Renata Pepicelli is the Head of Research at Bologna University and an expert on genre issues and Islam. She has supervised the Resetdoc dossier entitled "What (Arab) Women Wants".

The articles published in this report offer differing viewpoints of cross sections of the female condition within Islam. They also dismantle a series of prejudices deeply rooted in the West’s mind. Four female scholars, the jurist Valentina Donini, Suad Eddouada, an expert on such matters, sociologist Monica Massari and historian Margot Badran, speak of the variety of women’s situations in the Islamic umma, the Muslim community that extends from the East to the West, from South to North. In other words, they write about how it is impossible to speak of the Muslim woman in the singular. The female condition in fact changes in individual cases, and in some cases greatly from one country to another, depending on individual national history and the laws resulting from the past.

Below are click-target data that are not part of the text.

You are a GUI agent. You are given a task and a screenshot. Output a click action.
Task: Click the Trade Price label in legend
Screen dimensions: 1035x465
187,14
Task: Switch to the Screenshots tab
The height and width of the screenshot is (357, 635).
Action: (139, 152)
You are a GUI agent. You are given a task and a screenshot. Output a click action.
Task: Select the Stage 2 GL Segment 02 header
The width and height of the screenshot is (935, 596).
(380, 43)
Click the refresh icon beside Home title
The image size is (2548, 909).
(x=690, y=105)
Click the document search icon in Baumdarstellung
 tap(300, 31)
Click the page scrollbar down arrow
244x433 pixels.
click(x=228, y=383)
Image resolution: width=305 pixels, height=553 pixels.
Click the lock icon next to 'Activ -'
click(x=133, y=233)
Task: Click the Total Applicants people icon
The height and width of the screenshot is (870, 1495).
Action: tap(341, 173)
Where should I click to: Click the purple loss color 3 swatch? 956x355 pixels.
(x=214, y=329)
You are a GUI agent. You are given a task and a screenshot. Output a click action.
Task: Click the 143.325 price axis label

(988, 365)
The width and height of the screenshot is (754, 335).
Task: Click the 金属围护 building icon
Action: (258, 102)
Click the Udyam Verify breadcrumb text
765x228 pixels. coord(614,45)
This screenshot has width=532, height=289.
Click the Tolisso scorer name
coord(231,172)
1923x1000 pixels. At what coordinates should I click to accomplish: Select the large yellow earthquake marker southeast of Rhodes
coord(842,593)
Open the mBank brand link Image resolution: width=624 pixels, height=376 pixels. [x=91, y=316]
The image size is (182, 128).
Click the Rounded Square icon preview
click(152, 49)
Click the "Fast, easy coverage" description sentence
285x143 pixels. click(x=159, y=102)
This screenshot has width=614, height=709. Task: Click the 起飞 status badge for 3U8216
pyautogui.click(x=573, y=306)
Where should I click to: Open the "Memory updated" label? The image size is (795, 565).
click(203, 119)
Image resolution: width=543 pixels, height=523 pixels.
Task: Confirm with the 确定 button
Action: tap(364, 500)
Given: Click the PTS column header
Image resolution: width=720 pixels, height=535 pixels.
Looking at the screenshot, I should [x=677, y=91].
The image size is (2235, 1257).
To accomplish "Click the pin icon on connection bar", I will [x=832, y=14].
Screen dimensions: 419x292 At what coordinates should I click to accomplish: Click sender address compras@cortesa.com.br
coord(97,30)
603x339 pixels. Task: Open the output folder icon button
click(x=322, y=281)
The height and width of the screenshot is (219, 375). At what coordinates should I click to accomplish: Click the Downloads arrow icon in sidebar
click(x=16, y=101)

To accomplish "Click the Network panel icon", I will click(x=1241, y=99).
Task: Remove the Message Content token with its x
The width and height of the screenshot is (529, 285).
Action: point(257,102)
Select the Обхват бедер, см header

Donini illustrates this point extremely well in her paper, describing the profound diversity of Family Law that regulates in different ways the status of women in the countries of the Arab world. While Tunisia has equipped itself with an avant-garde code since 1956, Saudi Arabia still today makes no reference to modern law and applies the Shari ‘a. While Iraq appears to be moving backwards, in 2004 Morocco amended its Code, ensuring women had greater rights within the family. The expression of a singular synthesis between feminist issues and Islamic demands, the new Moroccan Code of Family Law expresses the current changes within the Maghreb monarchy and the renewal ambitions of a country attempting to merge social change with Islam reinterpreted in compliance with 21st century requirements. As Eddouada proves, Moroccan women today are considered the standard-bearers of a national project for modernisation and change affecting the entire community and all sectors of society. Women, in fact, are increasing their power not only within the family as well as the social and political sphere – their numbers are rising in parliament, in political parties and associations – but also in the religious sphere. The government’s choice to create the position of the murchidates, experts on religious matters with the task of advising and guiding women towards a more aware approach to Islam, is emblematic in this sense.

However, the diversity of the female condition is not restricted to the borders of countries with a Muslim majority. It is also present in the West, where, following migrations and conversions, a new Islam is taking shape that is not longer attributable to the migrants’ countries of origin, but has its own characteristics. Muslim women who live in Europe, or the United States, have multiple identities and senses of belonging, and with their active participation in the societies they live in, prove they can no longer be restricted to one monolithic label describing them as submissive and condemning them to being a symbol of ‘otherness.’ Islam, especially after 9/11, frightens people and many would like to delete it from the West. In Europe, Muslim women, Massari in writes, have become the main victims of the verbal and physical violence of xenophobes. More visible and recognisable than men, they are the first victims of Islamophobia, a growing phenomenon that according to Massari is not simply religious intolerance, but a new and dangerous form of racism.

As Badran says, in spite of the attacks they are subject to, and in spite of stereotypes portraying them all as subjugated women and victims, Muslim women are more active than ever in claiming their rights at a local and a global level, in searching for their own path to emancipation, not necessarily linked to western values, but created on the basis of a reinterpretation of their own culture and religion.